11.15.12 Power Endurance, IWT

Workout
Throw MBs (various) for 5 minutes
Then:
2×10 Shoulder Dislocates
100x Alternating Supermans
4×10 KB Snatch (each arm), increase load once
On last rep of each set of snatches do 5x Windmills (SLOW)
Then:
Mobilize Spine
Then:
Phase I
12x Two-Handed KB Snatch +
4x (20s Hard / 10s Easy) Row/Ski/Airdyne +
2:00 minute rest
3 sets
Rest 5 minutes
Then:
Phase II
10x Strict Pull-up (vary grips) +
4x (20s Hard / 10s Easy)  Row/Ski/Airdyne
2:00 minute rest
Rest 5 minutes
Then:
Phase III
Cool Down with Medicine Ball Walk-Outs (see photos)
Then:
Actual Cool Down
 
Participants
[gp_workout1]
 
Coach’s Comments
 
Photos

The Windmill requires a great deal of mobility, both through the hips and shoulders. They expose limitations like no other. Nicole demonstrating excellent form.

There's only one way to do the Two-Handed KB Snatch...FAST. I was commenting to James I believe they are actually easier to teach than the single-arm variety. The power demand may be one reason for it.

Do the work in the bottom and ride it up. 2x40# is DIFFICULT. Rob on his way to twelve.

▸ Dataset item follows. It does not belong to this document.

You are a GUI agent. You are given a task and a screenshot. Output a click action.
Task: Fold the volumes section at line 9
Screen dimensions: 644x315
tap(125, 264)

Every athlete is different when it comes to hitting a standard during the interval portion of the IWT. The best way to do it is to climb to a power output that challenges you and try to maintain it for every 20s "hard" portion of the interval. If you set your mark properly you'll know it, because after each round the two minute rest is hardly enough.

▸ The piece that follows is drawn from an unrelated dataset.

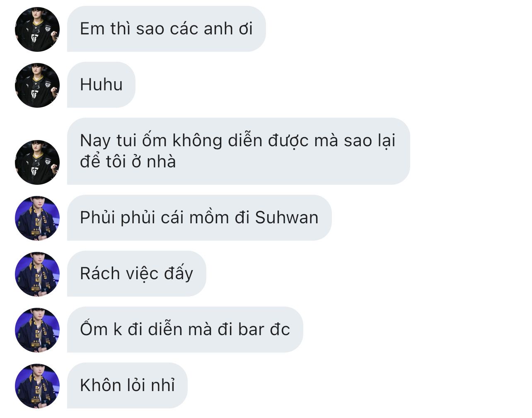
Task: Tap the avatar next to "Huhu" message
Action: coord(37,85)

Collect yourself. The mental negotiation begins again shortly. And the worst part is it will be harder the third time around.

It hurts so good. The pain is often overwhelming. It's the third and fourth intervals that show what you're made of. Maintain the standard or quit knowing you gave up. For us there is only one way.

The aftermath...

 

The medicine ball walk-out is a threshold exercise. Walk the ball out as far as you can stabilize (i.e. maintain a neutral spine). It's harder than it seems.